━━━━━ SUPPLIED INFORMATION

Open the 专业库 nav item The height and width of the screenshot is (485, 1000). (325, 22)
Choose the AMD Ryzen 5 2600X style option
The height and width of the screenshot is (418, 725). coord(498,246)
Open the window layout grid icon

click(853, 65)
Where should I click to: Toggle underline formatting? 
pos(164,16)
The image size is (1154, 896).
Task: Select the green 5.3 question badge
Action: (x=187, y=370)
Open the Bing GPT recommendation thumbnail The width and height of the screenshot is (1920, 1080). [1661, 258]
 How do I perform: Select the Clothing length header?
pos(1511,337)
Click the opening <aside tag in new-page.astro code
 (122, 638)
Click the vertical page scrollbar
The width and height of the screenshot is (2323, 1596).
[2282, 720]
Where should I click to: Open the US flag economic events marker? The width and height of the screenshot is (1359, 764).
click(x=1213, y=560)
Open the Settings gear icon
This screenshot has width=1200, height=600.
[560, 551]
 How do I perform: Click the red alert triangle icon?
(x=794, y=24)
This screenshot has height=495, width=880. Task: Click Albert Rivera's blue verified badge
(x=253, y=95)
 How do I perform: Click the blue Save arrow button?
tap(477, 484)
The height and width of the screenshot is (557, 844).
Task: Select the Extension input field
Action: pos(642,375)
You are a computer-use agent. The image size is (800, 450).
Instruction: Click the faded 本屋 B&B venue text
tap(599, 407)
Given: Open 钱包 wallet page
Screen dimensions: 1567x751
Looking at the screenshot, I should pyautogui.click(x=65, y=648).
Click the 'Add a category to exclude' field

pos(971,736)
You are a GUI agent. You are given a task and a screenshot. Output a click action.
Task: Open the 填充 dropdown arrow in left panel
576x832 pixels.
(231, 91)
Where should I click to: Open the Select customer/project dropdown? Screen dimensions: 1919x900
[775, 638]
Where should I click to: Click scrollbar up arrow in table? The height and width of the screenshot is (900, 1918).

━━━━━━━━━━

■ INSTRUCTIONS FOR THE TASK
For this exercise, reproduce exactly each line from the one containing "Open the Settings gear icon" through the last line of the data, and no others.

■ RESPONSE AREA
Open the Settings gear icon
This screenshot has width=1200, height=600.
[560, 551]
 How do I perform: Click the red alert triangle icon?
(x=794, y=24)
This screenshot has height=495, width=880. Task: Click Albert Rivera's blue verified badge
(x=253, y=95)
 How do I perform: Click the blue Save arrow button?
tap(477, 484)
The height and width of the screenshot is (557, 844).
Task: Select the Extension input field
Action: pos(642,375)
You are a computer-use agent. The image size is (800, 450).
Instruction: Click the faded 本屋 B&B venue text
tap(599, 407)
Given: Open 钱包 wallet page
Screen dimensions: 1567x751
Looking at the screenshot, I should pyautogui.click(x=65, y=648).
Click the 'Add a category to exclude' field

pos(971,736)
You are a GUI agent. You are given a task and a screenshot. Output a click action.
Task: Open the 填充 dropdown arrow in left panel
576x832 pixels.
(231, 91)
Where should I click to: Open the Select customer/project dropdown? Screen dimensions: 1919x900
[775, 638]
Where should I click to: Click scrollbar up arrow in table? The height and width of the screenshot is (900, 1918).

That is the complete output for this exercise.